Task #2053
refine notation in GPU code
Description
It is often beneficial to know the memory space a pointer points to without having to inspect the declaration (or when a pointer is passed to a function, the original declaration). This applies both to kernel and host-device interface code. In the former, I propose allowing easy identification of:
- shared, global, and constant memory pointers in CUDA (and equivalents in OpenCL) using prefixes (e.g. s_, g_, c_), no prefix for register space;
- host and device pointers prefixed for clarity when the two are mixed in interface code
Related issues
Associated revisions
History
#1 Updated by Aleksei Iupinov over 4 years ago
I like the idea; the only confusing thing would be conditional compilation. Currently I have in my code:
#if PME_GPU_PARALLEL_SPLINE
__shared__
#endif
float data[dataSize * order];
What would I do with that in general case?
Granted, this is already slightly confusing code.
#2 Updated by Szilárd Páll over 4 years ago
Good point, I don't think there is a good way to solve that issue without introducing branching at the point where the pointer is used.
#3 Updated by Mark Abraham over 4 years ago
Szilárd Páll wrote:
It is often beneficial to know the memory space a pointer points to without having to inspect the declaration (or when a pointer is passed to a function, the original declaration). This applies both to kernel and host-device interface code. In the former, I propose allowing easy identification of:
- shared, global, and constant memory pointers in CUDA (and equivalents in OpenCL) using prefixes (e.g. s_, g_, c_), no prefix for register space;
- host and device pointers prefixed for clarity when the two are mixed in interface code
Sounds like a good approach.
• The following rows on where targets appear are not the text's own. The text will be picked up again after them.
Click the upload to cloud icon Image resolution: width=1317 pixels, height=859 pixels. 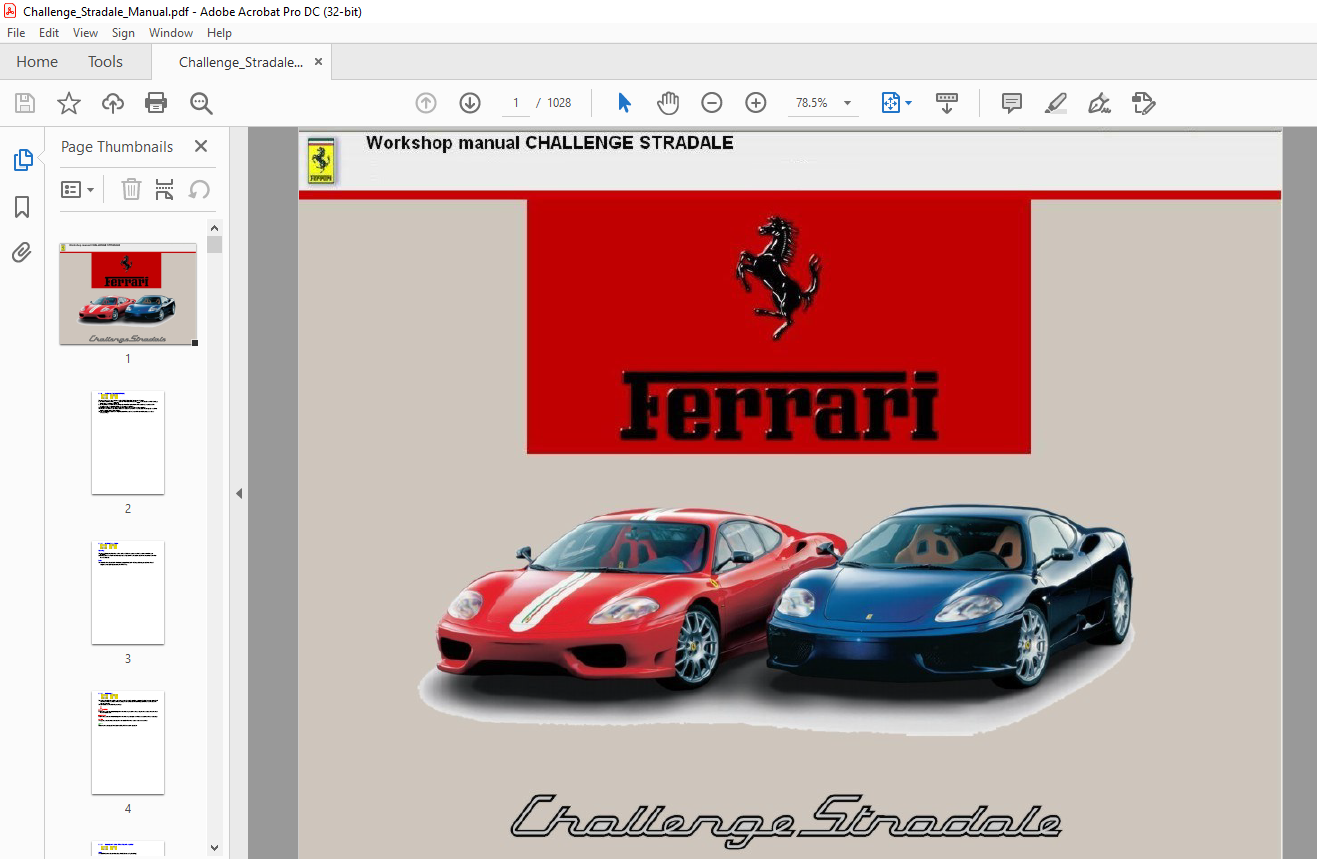coord(113,103)
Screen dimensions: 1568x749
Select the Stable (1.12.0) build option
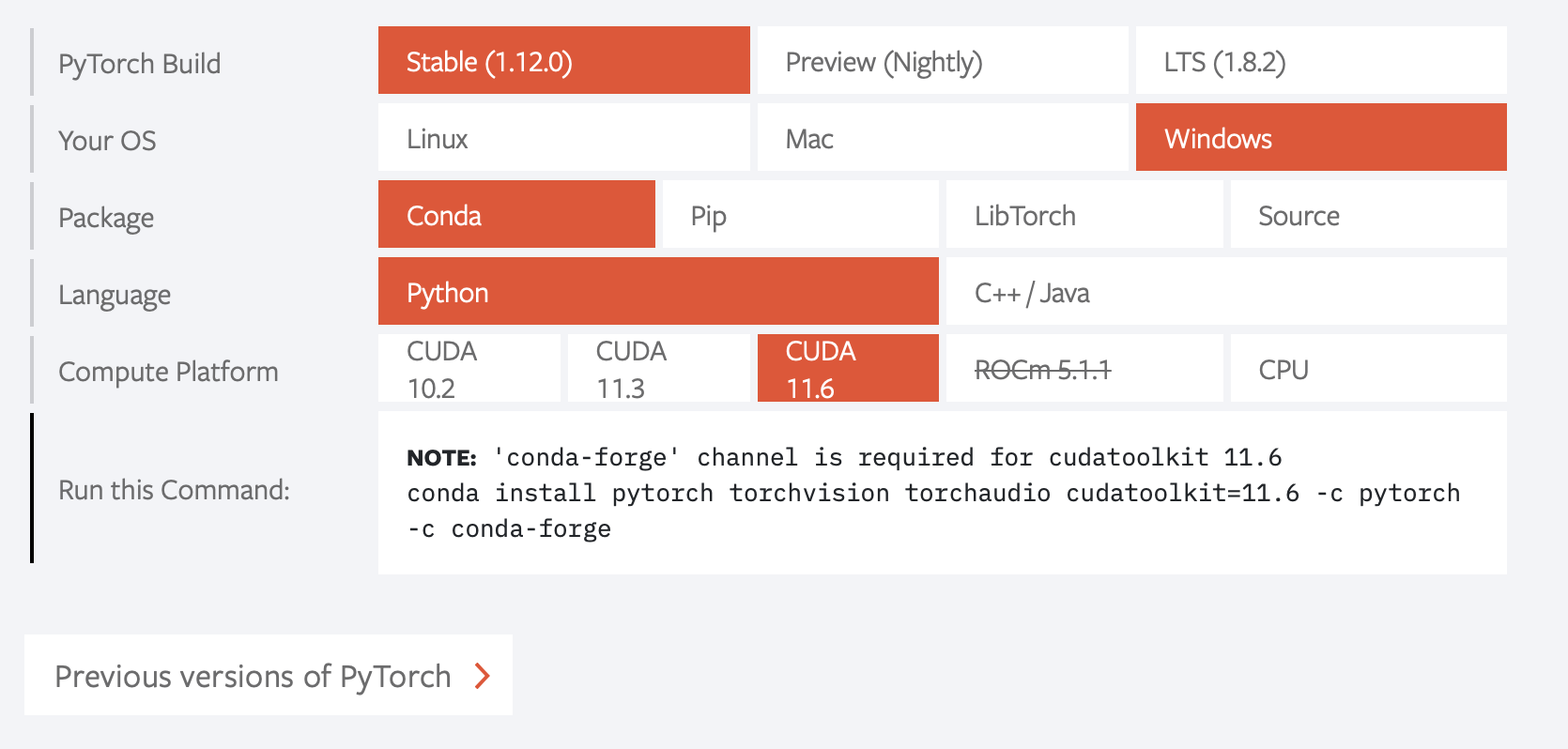[563, 61]
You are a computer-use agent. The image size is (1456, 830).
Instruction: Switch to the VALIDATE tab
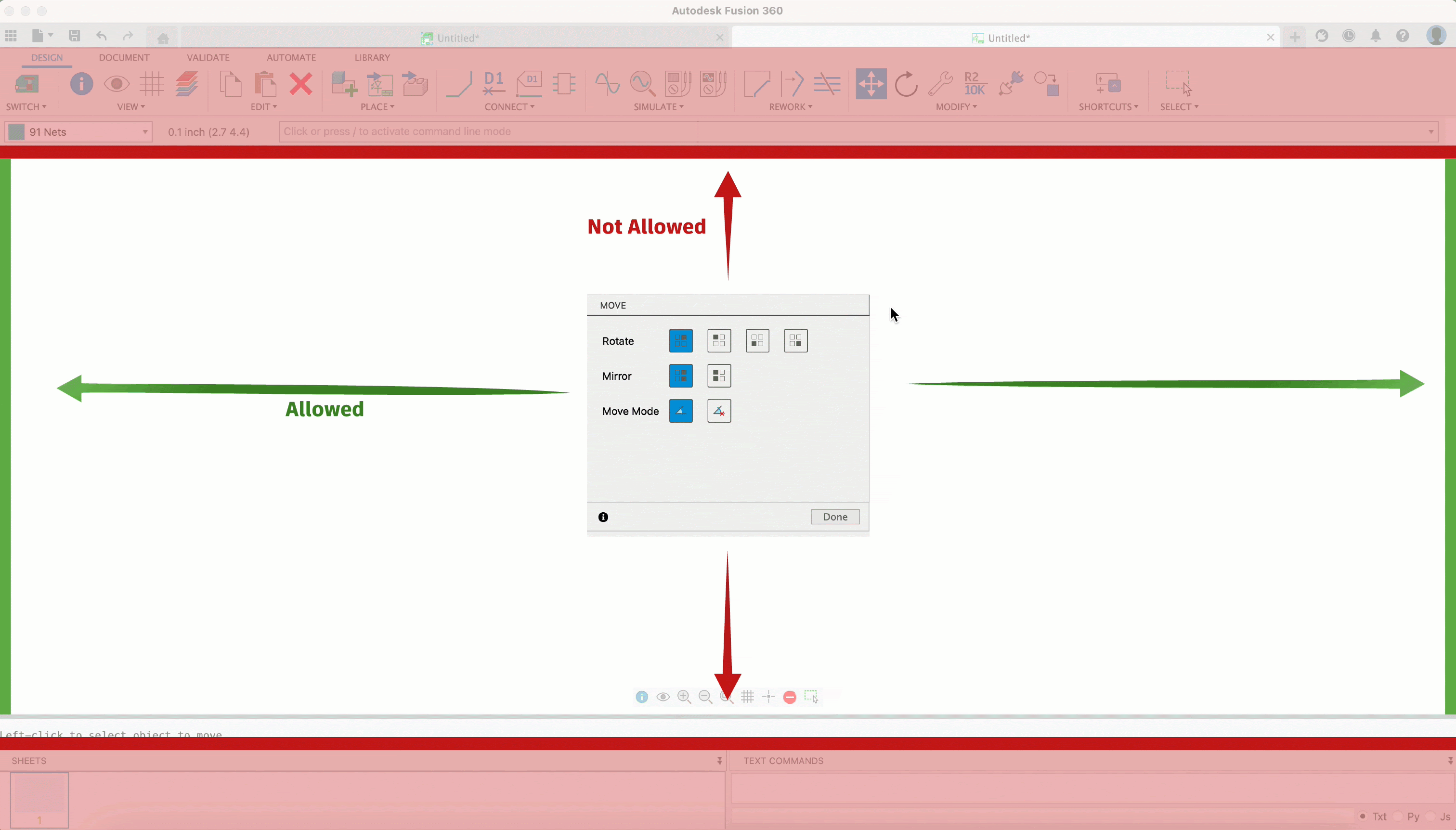click(x=208, y=58)
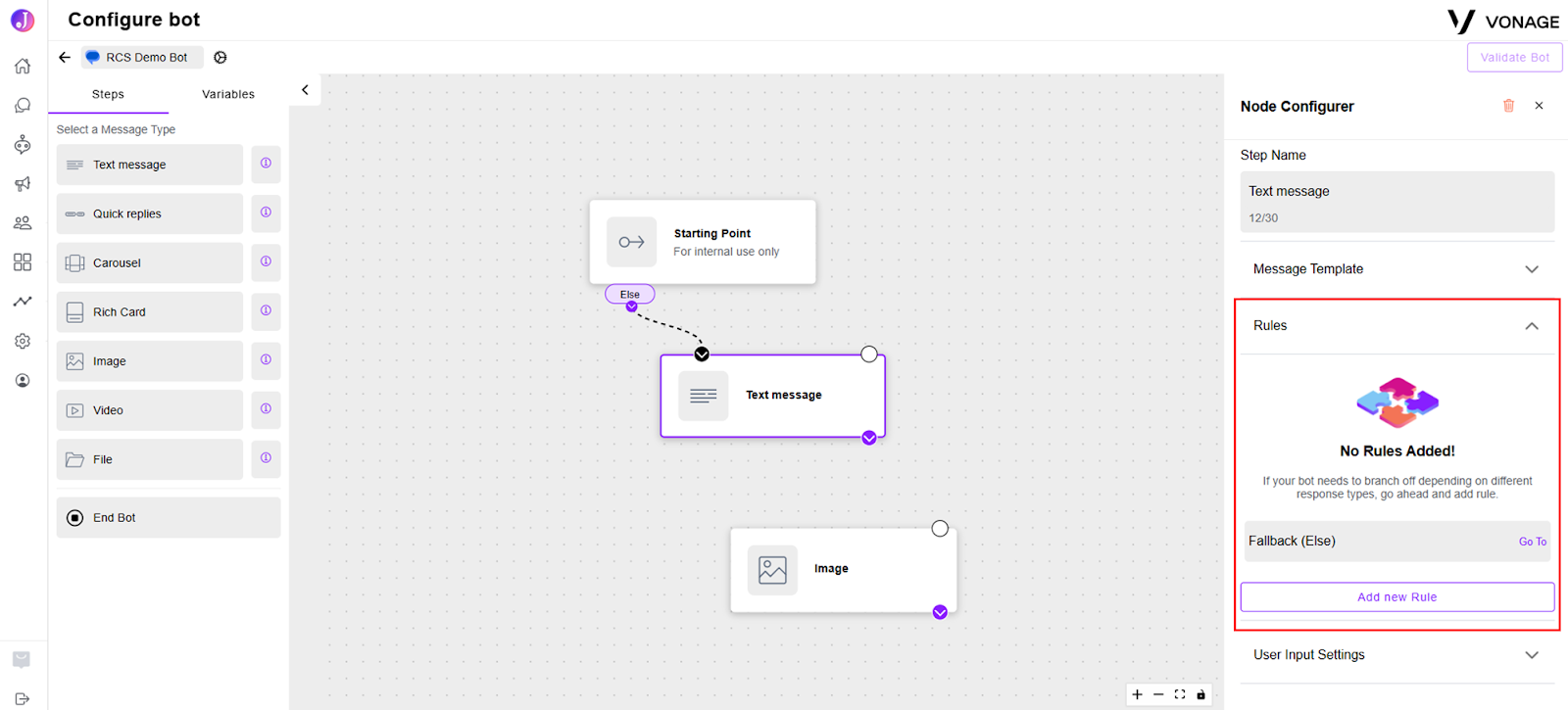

Note that we already have some conventions at http://jenkins.gromacs.org/job/Documentation_Nightly_master/javadoc/dev-manual/naming.html#id1 and these would clash somewhat with how we already use s_
and g_
. Even though the words are the same, the meaning differs and I think this has the potential for creating confusion. How about simply sharedData
, globalData
, constantData
for an identifier that is currently called data
?
Aleksei Iupinov wrote:
I like the idea; the only confusing thing would be conditional compilation. Currently I have in my code:
#if PME_GPU_PARALLEL_SPLINE
__shared__
#endif
float data[dataSize * order];
Off-topic, but if you need to do this kind of thing a lot, see src/gromacs/utility/basedefinitions.h
for examples of how you can define gmx_shared
in some PME header, so that the places where you use it have less clutter. But mostly that's useful for things that have to change when configuration does (e.g. this compiler needs this keyword variation that another will reject).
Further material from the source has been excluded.